Jeremy Hunt denies return to austerity as spending cuts loom

Chancellor says "eye-watering" decisions ahead as he is accused of unveiling "austerity season two"
Jeremy Hunt with then-chancellor and austerity architect George Osborne, in 2014. Photo: WENN Rights Ltd/Alamy Stock Photo

By Tevye Markson

18 Oct 2022

Public spending cuts are unlikely to be anywhere near the level of austerity of those carried out under the coalition government, Jeremy Hunt has said, but warned “eye-watering" decisions nevertheless lie ahead.

Following the chancellor’s announcement yesterday morning, which reversed most of his predecessor Kwasi Kwarteng’s tax-cutting mini-budget and shrank universal energy bills support, Hunt revealed further details including an Economic Advisory Council.

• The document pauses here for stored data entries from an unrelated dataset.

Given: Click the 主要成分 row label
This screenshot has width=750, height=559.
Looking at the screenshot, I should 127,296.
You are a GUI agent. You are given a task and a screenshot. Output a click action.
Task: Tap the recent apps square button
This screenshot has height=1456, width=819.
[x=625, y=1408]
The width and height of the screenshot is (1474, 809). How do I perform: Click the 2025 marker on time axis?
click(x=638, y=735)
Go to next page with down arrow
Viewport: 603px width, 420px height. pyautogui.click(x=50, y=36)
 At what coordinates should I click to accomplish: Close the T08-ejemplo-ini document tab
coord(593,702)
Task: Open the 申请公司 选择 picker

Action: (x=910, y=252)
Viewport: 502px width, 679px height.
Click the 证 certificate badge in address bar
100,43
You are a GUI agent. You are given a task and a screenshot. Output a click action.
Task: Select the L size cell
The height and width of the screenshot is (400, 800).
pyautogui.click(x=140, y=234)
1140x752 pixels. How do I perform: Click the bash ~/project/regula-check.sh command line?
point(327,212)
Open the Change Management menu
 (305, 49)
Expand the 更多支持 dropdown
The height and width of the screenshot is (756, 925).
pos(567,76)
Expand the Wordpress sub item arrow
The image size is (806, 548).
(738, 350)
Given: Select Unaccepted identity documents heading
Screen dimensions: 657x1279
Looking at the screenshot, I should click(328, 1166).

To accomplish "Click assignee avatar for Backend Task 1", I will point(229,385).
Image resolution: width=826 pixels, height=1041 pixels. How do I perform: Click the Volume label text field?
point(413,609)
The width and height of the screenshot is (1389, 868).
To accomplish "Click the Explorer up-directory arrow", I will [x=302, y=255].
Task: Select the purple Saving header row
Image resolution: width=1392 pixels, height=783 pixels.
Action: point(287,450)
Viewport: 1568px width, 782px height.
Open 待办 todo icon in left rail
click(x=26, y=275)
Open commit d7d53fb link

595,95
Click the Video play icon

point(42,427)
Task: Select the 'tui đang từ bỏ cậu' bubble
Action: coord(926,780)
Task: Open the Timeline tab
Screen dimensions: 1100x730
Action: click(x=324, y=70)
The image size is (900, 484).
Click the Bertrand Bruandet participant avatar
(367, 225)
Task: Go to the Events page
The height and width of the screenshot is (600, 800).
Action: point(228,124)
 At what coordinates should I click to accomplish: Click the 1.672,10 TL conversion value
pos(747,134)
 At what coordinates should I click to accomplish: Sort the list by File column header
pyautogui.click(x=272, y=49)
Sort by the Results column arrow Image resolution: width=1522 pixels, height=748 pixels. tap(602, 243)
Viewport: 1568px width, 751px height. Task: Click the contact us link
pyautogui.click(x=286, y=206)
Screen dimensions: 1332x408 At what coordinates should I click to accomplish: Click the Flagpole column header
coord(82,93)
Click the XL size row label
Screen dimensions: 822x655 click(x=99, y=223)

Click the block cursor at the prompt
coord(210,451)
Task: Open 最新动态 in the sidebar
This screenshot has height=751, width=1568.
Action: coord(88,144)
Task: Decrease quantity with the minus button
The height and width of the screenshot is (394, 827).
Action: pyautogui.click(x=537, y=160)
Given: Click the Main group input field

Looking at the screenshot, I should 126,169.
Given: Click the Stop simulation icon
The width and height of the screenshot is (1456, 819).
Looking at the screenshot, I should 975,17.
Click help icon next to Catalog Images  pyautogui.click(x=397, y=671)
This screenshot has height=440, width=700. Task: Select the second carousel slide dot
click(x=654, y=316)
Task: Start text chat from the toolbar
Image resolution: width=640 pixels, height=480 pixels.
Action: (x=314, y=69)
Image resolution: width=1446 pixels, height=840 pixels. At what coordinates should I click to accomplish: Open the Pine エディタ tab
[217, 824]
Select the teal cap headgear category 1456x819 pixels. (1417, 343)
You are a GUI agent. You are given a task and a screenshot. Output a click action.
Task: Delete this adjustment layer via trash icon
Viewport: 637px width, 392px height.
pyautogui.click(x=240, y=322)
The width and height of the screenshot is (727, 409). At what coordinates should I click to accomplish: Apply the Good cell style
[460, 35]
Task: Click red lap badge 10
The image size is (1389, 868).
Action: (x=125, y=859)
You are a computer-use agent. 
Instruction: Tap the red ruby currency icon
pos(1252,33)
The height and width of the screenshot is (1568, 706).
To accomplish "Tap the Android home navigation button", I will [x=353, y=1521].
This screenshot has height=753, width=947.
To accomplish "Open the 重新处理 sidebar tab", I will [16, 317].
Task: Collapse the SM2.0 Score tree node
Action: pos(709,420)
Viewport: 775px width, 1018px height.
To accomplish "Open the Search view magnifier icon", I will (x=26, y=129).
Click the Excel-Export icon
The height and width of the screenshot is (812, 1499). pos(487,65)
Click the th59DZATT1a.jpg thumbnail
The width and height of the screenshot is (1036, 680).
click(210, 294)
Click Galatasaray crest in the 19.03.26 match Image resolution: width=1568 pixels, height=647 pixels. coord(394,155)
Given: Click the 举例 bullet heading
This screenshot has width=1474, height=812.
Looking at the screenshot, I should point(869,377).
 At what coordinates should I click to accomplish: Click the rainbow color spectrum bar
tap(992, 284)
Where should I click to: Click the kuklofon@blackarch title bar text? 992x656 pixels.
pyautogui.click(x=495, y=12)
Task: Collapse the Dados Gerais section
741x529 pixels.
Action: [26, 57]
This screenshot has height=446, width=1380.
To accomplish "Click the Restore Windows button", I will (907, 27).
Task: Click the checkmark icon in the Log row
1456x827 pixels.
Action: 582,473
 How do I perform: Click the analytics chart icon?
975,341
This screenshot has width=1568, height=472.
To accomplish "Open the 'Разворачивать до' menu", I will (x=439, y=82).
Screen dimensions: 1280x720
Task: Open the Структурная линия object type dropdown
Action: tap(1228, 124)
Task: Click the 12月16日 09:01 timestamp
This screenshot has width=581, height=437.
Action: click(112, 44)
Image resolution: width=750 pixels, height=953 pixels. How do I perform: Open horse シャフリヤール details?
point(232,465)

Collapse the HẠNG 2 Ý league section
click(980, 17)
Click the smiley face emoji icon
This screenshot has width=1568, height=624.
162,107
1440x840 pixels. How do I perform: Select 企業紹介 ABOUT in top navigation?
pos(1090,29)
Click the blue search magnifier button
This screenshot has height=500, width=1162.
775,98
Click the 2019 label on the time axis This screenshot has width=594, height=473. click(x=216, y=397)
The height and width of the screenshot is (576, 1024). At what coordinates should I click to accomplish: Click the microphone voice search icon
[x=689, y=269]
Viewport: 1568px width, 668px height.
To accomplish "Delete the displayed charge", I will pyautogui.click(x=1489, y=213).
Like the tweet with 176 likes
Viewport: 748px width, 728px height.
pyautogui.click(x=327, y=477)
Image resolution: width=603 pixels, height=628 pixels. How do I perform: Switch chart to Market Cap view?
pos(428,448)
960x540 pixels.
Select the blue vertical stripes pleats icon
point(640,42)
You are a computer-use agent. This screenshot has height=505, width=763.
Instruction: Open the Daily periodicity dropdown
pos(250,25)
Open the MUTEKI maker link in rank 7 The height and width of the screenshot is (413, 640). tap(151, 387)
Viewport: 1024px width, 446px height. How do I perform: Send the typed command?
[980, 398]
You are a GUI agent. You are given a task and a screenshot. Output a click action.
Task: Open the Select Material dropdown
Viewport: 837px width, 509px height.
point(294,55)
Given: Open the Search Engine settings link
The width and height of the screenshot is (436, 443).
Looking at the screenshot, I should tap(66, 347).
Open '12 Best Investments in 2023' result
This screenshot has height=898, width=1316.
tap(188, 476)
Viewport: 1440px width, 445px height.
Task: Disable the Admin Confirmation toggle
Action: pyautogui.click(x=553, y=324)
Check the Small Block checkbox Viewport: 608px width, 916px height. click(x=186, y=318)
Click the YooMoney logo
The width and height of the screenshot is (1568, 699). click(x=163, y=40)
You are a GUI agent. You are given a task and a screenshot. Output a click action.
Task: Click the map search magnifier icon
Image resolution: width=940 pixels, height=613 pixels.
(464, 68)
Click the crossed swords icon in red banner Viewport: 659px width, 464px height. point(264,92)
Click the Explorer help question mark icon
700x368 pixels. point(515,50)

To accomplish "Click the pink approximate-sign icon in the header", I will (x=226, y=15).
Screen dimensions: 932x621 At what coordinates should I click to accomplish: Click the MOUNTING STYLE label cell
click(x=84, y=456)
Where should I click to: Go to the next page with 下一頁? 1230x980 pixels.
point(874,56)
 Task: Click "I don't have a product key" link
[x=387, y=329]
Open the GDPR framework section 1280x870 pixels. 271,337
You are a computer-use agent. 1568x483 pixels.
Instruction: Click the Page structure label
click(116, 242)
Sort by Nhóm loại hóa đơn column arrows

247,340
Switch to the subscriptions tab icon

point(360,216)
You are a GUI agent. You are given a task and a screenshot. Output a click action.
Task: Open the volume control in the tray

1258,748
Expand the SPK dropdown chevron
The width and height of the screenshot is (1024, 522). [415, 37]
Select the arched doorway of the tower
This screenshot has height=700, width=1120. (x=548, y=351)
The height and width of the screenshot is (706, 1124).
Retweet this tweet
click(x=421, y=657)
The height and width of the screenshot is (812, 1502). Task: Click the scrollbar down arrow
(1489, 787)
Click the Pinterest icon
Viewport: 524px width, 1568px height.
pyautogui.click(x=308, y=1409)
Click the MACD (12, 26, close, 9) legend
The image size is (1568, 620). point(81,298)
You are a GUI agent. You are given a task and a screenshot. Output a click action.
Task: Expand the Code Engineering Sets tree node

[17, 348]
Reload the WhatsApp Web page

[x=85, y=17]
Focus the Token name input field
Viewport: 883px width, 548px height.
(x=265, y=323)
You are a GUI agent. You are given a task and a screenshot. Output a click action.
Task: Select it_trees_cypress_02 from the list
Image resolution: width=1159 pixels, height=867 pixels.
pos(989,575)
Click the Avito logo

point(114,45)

The chancellor gave no details on the savings departments will have to make but said “very difficult decisions” will need to be taken. It is expected that departments face billions of pounds of cuts.

But Labour shadow chancellor Rachel Reeves accused Hunt of playing “a big part of austerity season one” and now turning to “austerity season two” as the “cure” for Liz Truss and Kwarteng’s failed budget. 

Hunt was culture secretary from 2010, when the the swathes of cuts administered mostly under the Conservative-Lib Dem coalition government began, until 2012. He then spent six years as health secretary.

Hunt denied claims his budget would herald a “new wave of austerity” but said decisions of “eye-watering difficulty” would need to be taken over the next few weeks.

“Every single one of those decisions, whether reductions in spending or increases in tax…will prioritise the needs of the most vulnerable,” he added.

Responding to concerns from Labour shadow MP Angela Eagle that public spending cuts could be “at least the same size as the first round of austerity from 2010 to 2015”, Hunt said he did not “expect it to be on the scale” that she suggested.

“I was a cabinet minister in 2010 when we had very difficult decisions to take in the wake of the financial crisis, and my department’s budget was cut by 24%. I do not believe that we are talking about anything on that scale; I think it likely that cash spending will continue to go up,” he said.

Departments' budgets were cut by £41bn in real terms between 2009-10 and 2012-13, according to the Institute for Fiscal Studies, with a further £4bn of cuts following between 2012-13 and 2016-17.

Four years ago, then-prime minister Theresa May announced what she called the end of austerity. Department budgets have since begun to slowly increase, but the IFS has now warned that public service cuts of £35bn could be needed to get borrowing down to acceptable levels.

While Hunt’s U-turns yesterday are expected to save around £32bn over the next five years, Office for Budget Responsibility forecasts have reportedly shown a £70bn fiscal hole which means a further £38bn may need to be found.

A leaked Treasury letter last week suggested departments could be asked to find savings of around £7bn in total from capital budgets to be returned to the Treasury. However, cuts are now likely to be higher. A reductions in defence spending is now also potentially on the table, despite an earlier pledge from Truss to increase it by 2.5% of GDP by 2026.  

Hunt did not confirm when public spending plans, which are reportedly being worked up by departments this week, will be announced.

But he said the early announcement of some elements of the government’s medium-term fiscal plan, which will be revealed in full on 31 October, aimed to “quickly to give certainty to the markets” after the jitters that followed Kwarteng’s short-lived proposals.

The looming budget cuts will come in the wake of an Institute for Government and Chartered Institute of Public Finance and Accountancy report which warned that there is "no meaningful fat to cut" from already-underfunded public service budgets.

Seeking council

In one of the few fresh detailsin the Commons, Hunt revealed plans for an Economic Advisory Council which will provide him with independent expert advice, including its first four members.

These are: former George Osborne chief of staff Rupert Harrison; Gertjan Vlieghe from Element Capital; Sushil Wadhwani of Wadhwani Asset Management; and Karen Ward of J.P. Morgan.

Harrison was Osborne's chief of staff from 2006 to 2015, including the early-2010s austerity period. He is a portfolio manager for American investment management firm Blackrock.

Ward, who is chief market strategist at JP Morgan, previously worked as chair of the Council of Economic Advisers under former chancellor Philip Hammond.

Vlieghe is a member of the Bank of England’s Monetary Policy Committee,while Wadhwani is a former member, serving the committee from June 1999 to May 2002.

'The same failed policy'

Following the announcements, Prospect warned that the new chancellor was bringing back "the same failed policy of slashing public spending".

Referring to reports departments could be asked to deliver reduced budgets by Friday,  the union's general secretary Mike Clancy said: “In recent months the government threatened 91,000 civil service jobs cuts. Then rowed back. Now in a blind panic they are calling for a plan for big cuts by Friday without any sense of what services the government should stop providing. This is no way to run the country.

“The public will be left fearing for the future of their services, and public servants are being set up to pay the price for a disaster made entirely in Downing Street.”